TASK MATERIAL:
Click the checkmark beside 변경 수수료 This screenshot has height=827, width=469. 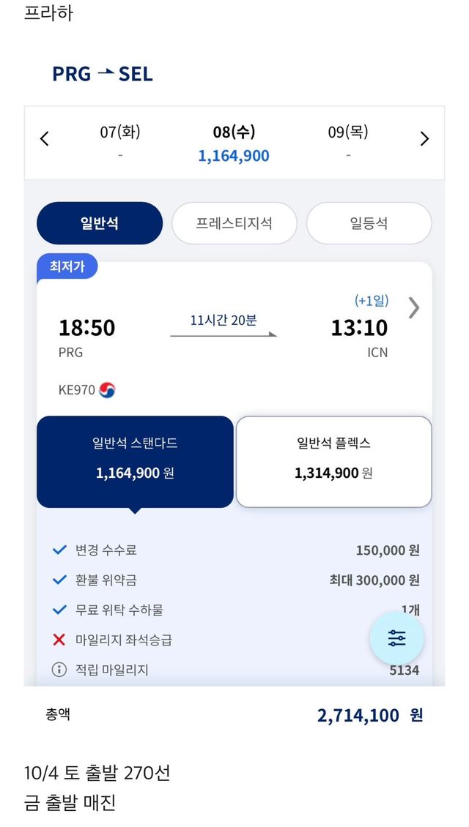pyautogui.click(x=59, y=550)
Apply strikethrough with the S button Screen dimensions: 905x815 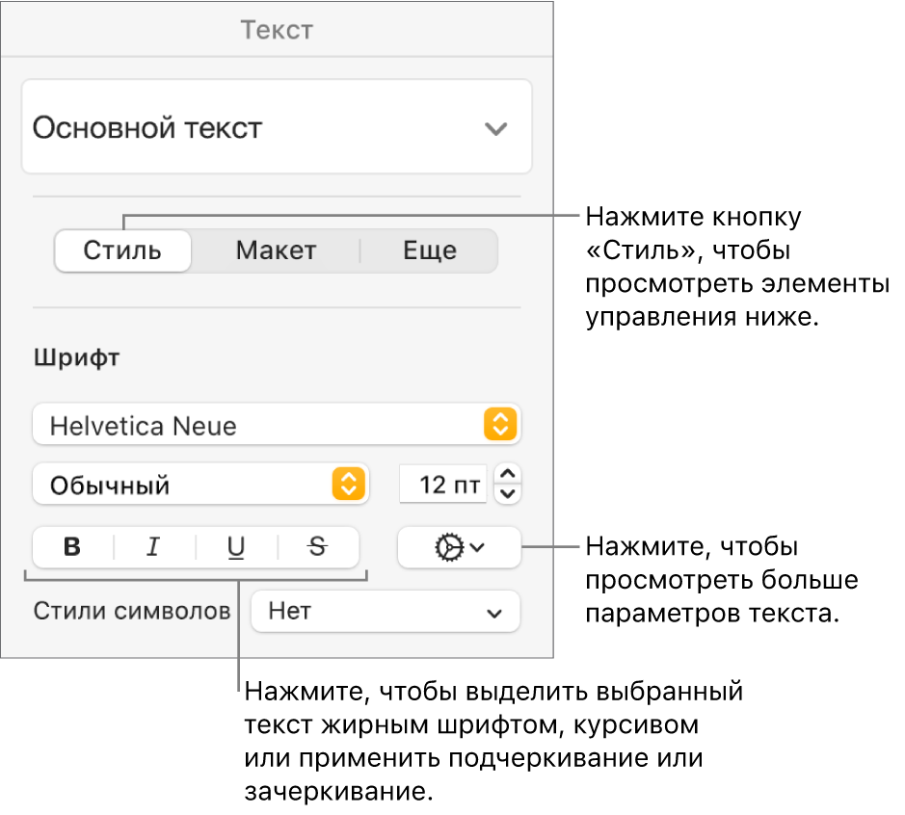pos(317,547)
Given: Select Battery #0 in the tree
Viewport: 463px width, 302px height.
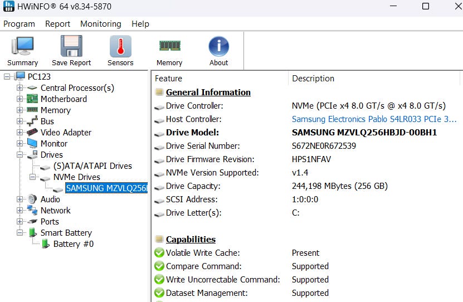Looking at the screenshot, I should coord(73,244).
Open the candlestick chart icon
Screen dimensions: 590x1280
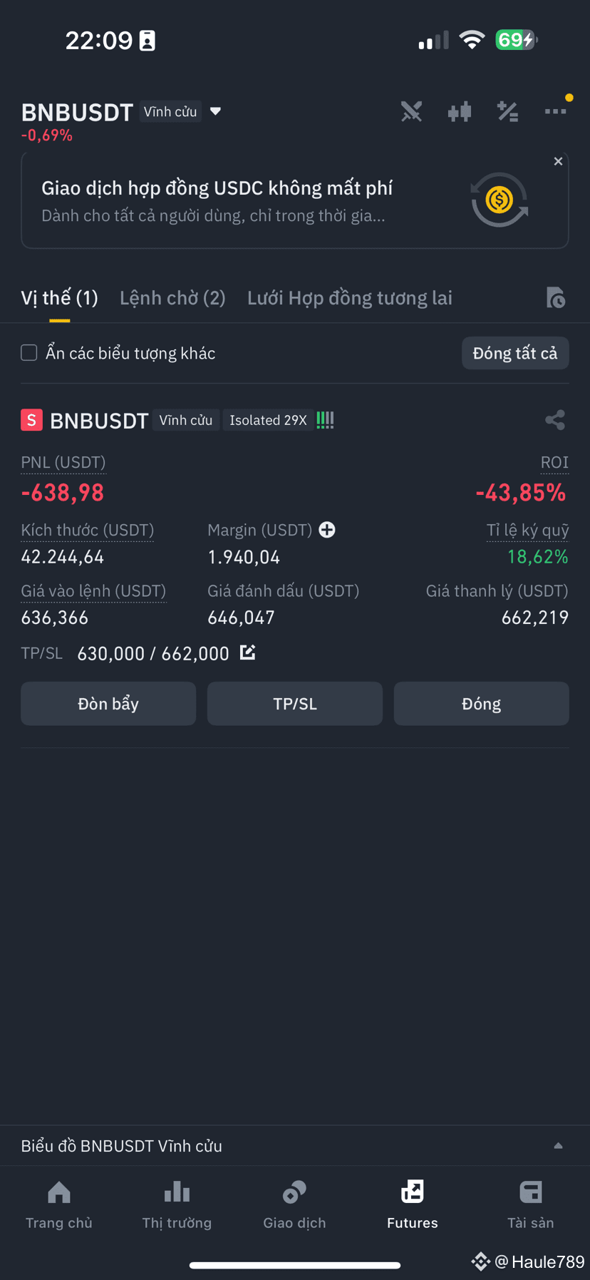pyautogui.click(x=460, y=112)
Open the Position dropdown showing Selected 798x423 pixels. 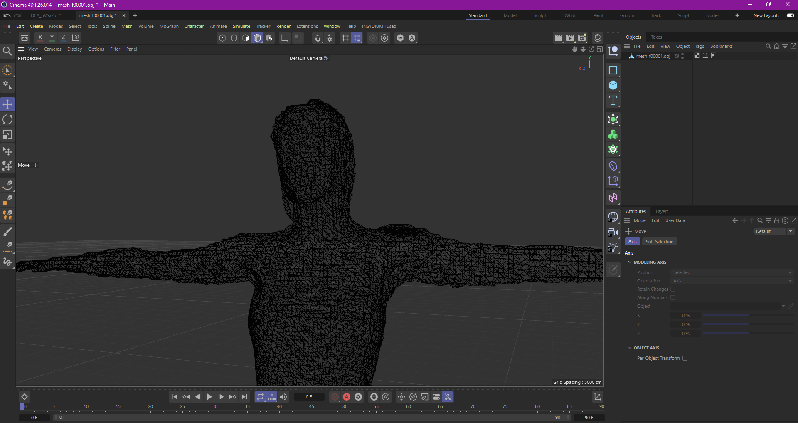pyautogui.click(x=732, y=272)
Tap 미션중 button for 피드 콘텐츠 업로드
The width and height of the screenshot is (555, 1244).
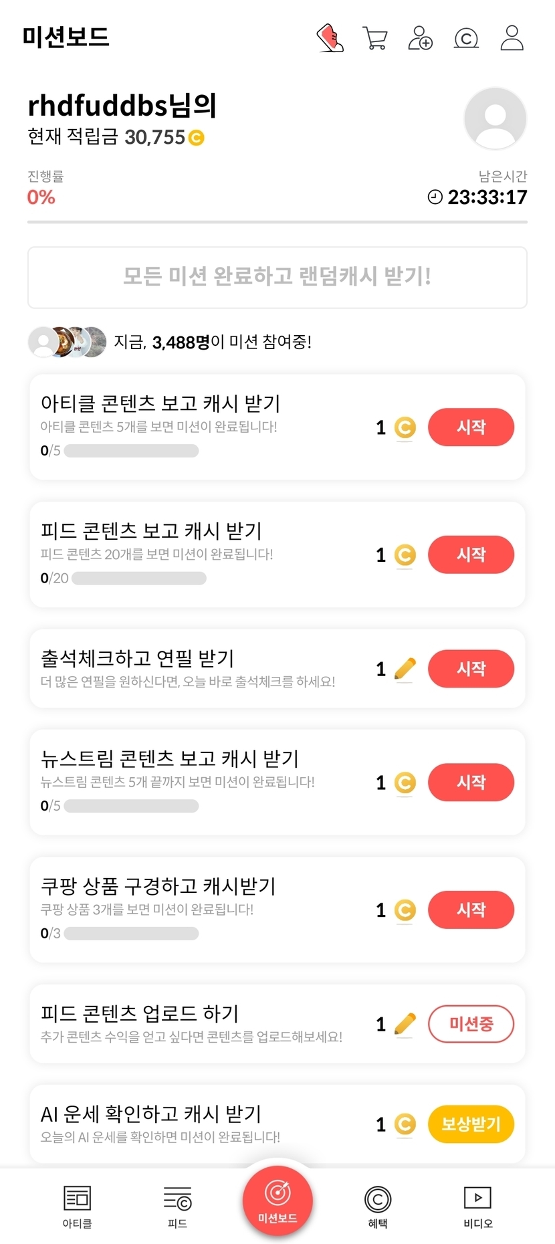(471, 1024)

THE TASK: Reproduce the listing above from the line that contains "The width and" through its final line, exactly and with nothing added. Omit the images.

REPLY:
The width and height of the screenshot is (555, 1244).
(471, 1024)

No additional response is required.